À cet égard, le choix de consacrer l’année prochaine à la famille rurale est d’autant plus riche de signification. Au-delà du moment de célébration, il faut renforcer la conviction que la famille est le lieu principal de la croissance de chacun car, à travers elle, l’être humain s’ouvre à la vie et à cette exigence naturelle de se mettre en relation avec les autres. Nous pouvons très souvent constater que les liens familiaux sont essentiels pour la stabilité des rapports sociaux, pour la fonction éducative et pour un développement intégral car animés par l’amour, par la solidarité responsable entre générations et par la confiance réciproque. Tels sont les éléments capables de rendre moins dures même les situations les plus négatives et conduire à une vraie fraternité toute l’humanité, en la faisant se sentir une seule famille dans laquelle les attentions les plus grandes sont tournées vers les plus faibles.

Reconnaître que le combat contre la faim passe par la recherche du dialogue et de la fraternité signifie pour la FAO que sa contribution dans les négociations des États, en donnant un élan aux processus décisionnels, soit caractérisée par la promotion de la culture de la rencontre, et de la culture de la solidarité. Cela exige, toutefois, la disponibilité des États membres, la pleine conscience des situations, une préparation adaptée, et des idées en mesure d’inclure chaque personne et chaque communauté. Ce n’est qu’ainsi qu’il sera possible de conjuguer le désir de justice de milliards de personnes avec les situations concrètes que présente la vie réelle.

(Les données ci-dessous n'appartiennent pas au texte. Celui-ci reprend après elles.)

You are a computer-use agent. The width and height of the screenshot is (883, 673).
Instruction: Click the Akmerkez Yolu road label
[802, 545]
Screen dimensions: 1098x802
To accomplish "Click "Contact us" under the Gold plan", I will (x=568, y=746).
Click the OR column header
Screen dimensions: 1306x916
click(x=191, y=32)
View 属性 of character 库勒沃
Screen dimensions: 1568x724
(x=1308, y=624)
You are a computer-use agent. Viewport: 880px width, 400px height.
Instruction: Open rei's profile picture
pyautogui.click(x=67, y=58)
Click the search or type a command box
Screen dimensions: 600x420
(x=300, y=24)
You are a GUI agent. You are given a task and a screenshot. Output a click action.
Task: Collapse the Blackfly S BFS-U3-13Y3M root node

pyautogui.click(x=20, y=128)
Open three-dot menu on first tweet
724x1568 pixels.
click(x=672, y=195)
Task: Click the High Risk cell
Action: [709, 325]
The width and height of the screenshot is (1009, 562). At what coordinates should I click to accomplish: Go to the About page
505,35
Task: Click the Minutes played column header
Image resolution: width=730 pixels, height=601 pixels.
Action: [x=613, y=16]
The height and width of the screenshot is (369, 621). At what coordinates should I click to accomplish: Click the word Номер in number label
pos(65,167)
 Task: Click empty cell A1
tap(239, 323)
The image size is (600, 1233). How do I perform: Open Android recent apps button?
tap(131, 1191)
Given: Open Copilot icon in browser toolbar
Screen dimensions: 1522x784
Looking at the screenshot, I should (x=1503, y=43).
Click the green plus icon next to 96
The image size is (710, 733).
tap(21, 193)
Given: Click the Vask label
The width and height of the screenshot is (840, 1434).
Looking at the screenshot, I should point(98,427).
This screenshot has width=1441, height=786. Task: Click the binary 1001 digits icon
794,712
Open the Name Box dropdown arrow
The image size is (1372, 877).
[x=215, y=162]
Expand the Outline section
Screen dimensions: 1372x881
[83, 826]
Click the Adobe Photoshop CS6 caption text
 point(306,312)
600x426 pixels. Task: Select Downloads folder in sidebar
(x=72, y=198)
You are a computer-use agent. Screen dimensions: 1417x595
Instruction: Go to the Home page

L’Église catholique, avec ses structures et institutions, vous est proche dans cet effort qui tente de réaliser une solidarité concrète, et le Saint-Siège suit avec intérêt les initiatives que la FAO entreprend, en encourageant toute votre activité. Je vous remercie pour ce moment de rencontre et je bénis le travail que vous accomplissez quotidiennement au service des derniers. Merci beaucoup.